Expression of 11β-Hydroxylase in Rat Leydig Cells

Abstract

Abstract 11β-Hydroxy (11β-OH) derivatives of certain steroids function as inhibitors of 11β-hydroxysteroid dehydrogenase isoform 1 (11βHSD1), an enzyme expressed in Leydig cells that catalyzes the reversible oxidation of biologically active glucocorticoids to inactive 11-dehydro metabolites. 11β-Hydroxylase is an adrenal enzyme responsible for glucocorticoid biosynthesis, catalyzing 11β-hydroxylation of steroids and thus producing 11β-OH-steroid derivatives.
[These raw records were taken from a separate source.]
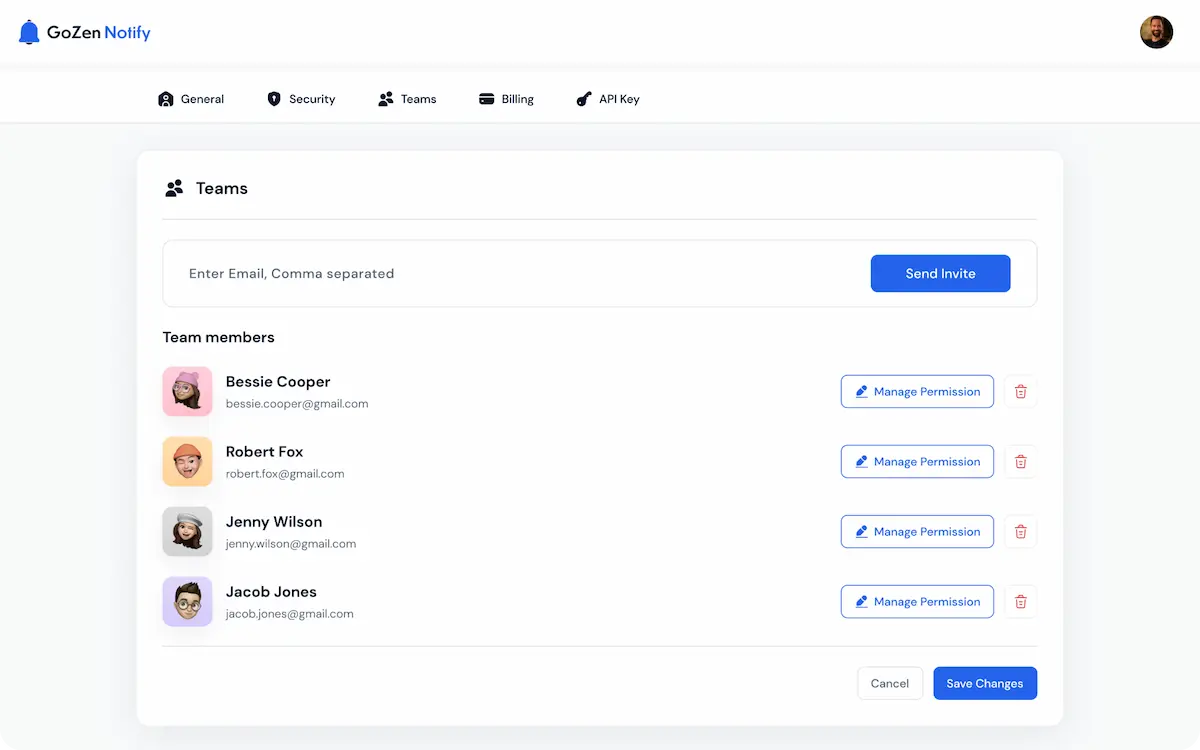Open Manage Permission for Jenny Wilson
Screen dimensions: 1200x750
pos(916,531)
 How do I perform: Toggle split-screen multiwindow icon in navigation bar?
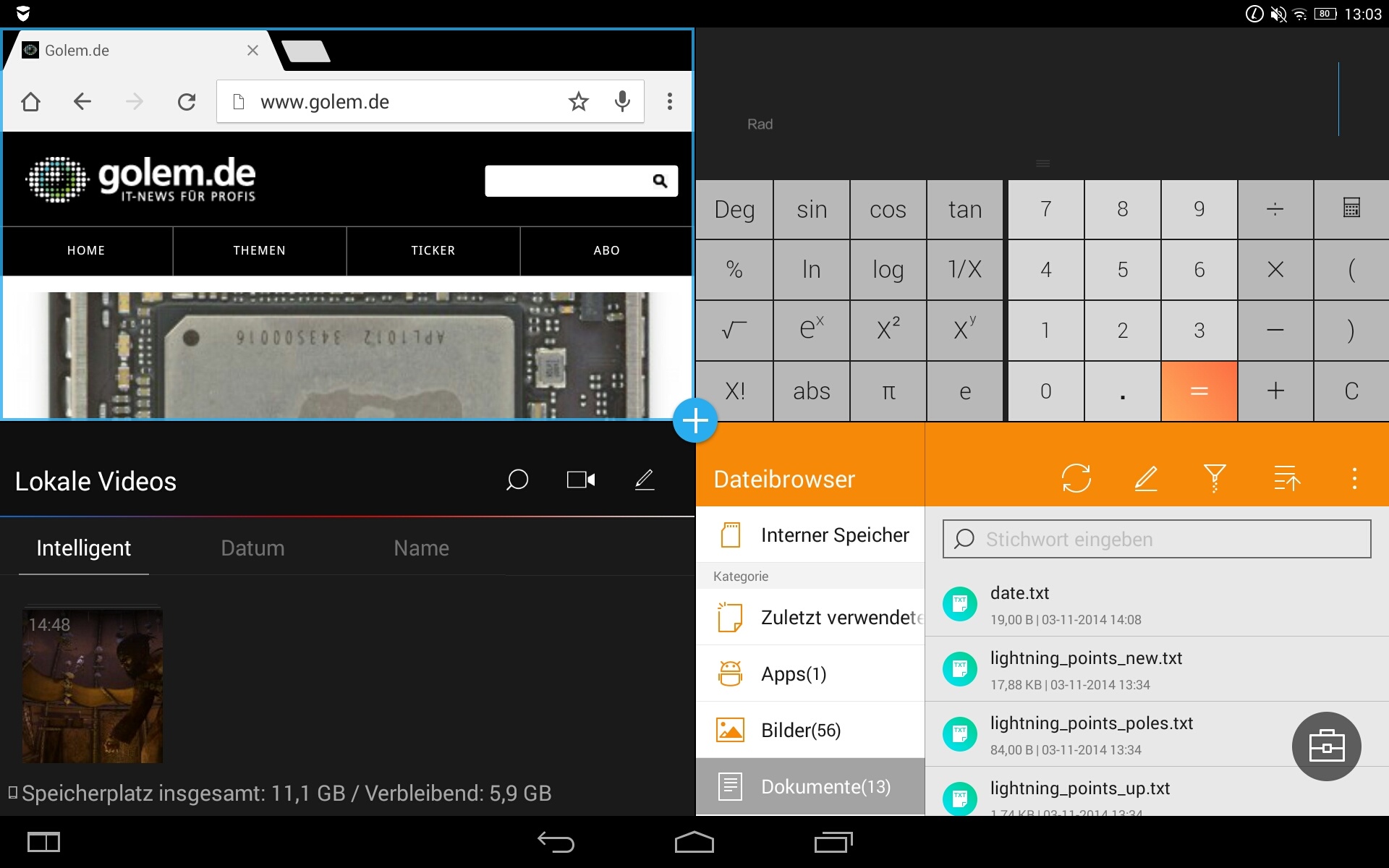43,842
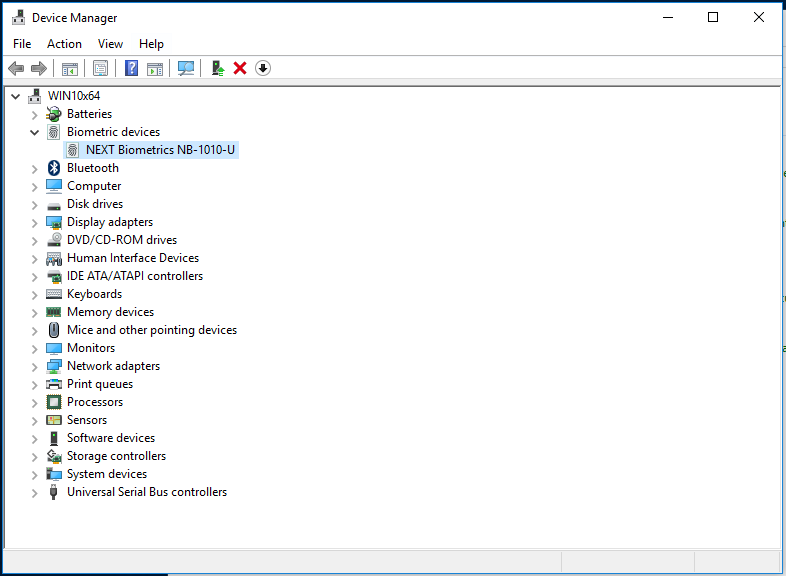786x576 pixels.
Task: Expand the Display adapters category
Action: [x=35, y=223]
The aims of the present study were 1) to examine whether 11β-hydroxylase is expressed in testis, 2) to define the biochemical characteristics of the testicular form of this enzyme, and 3) to establish whether 11β-hydroxylated steroids inhibit Leydig cell 11βHSD1 activities. 11β-Hydroxylase mRNA was detected in purified rat Leydig cells by RT-PCR. Sequencing confirmed that the PCR products had 100% identity with the published rat adrenal enzyme cDNA sequence. Immunohistochemistry and Western blot analysis using a mouse monoclonal antibody confirmed the expression of 11β-hydroxylase protein in Leydig cells. Moreover, 11β-hydroxylase activity, synthesis of corticosterone from 11-deoxycorticosterone, was measurable in Leydig cells, and the Km and maximum velocity values were 7.28 ± 0. 92 μm and 1.13 ± 0.04 μmol/106 cell·h, respectively. When assayed in Leydig cells, several 11β-hydroxylated steroids were efficient inhibitors of 11βHSD1 dehydrogenase activity, whereas other 11-keto compounds were effective as inhibitors of oxidoreductase activity. These results provide the first direct evidence that rat Leydig cells express 11β-hydroxylase, which may be involved in the regulation of glucocorticoid metabolism within the testis through local biosynthesis of endogenous inhibitors of 11βHSD1.